26.404 Geogeson & Wallis showed that the 3rd order derivative is necessary to identify the location of Mach Band.

31.12 There are two visualization talks in perceptual organization session. Maloney showed that the observers tend to underestimate the product of two probability values, that is, p(A&B)<P(A)P(B), when the probability were shown as pie graphs.

31.13 Resnik studied the correlation perception. He showed correlated data on a scatter plot, and measure much more correlation is needed for the observer to detect a difference in correlation. The result conforms Weber's law. A lot factors, such as color or brightness, has no effect on such relationship.   "Visualization is an interesting visual stimulus"

33.426 Vekser & Wilson showed that interocular distance judgment (i.e., second order configuration) on faces can actually be accounted for by the  two-dot separation paradigm. That is, facial configuration processing may be supported by early visual mechanisms.   

42.14 42.15. These two studies used a good paradigm to study the role of pSTS in face expression and face identity processing. They used a block design, one block has 5 pictures of the same person,  same expression; the second, same person,  different  expression; the third different person,  same expression; and the forth, different person,  different  expression.
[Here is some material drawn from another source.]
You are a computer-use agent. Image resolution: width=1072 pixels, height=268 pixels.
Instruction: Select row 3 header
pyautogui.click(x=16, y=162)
The differential activation between the blocks shows that pSTS is sensitive to facial expression.  

56.446 & 56.447 These two from Welchman's lab used fMRI to study cue combination in depth perception. There MVPC is quite special. The used two levels of two cues (and thus, four types of stimuli) in four different blocks to present two levels of surface slant. The MVPC is to classify slants, not the cues. This technical has a good potential in my own research as well.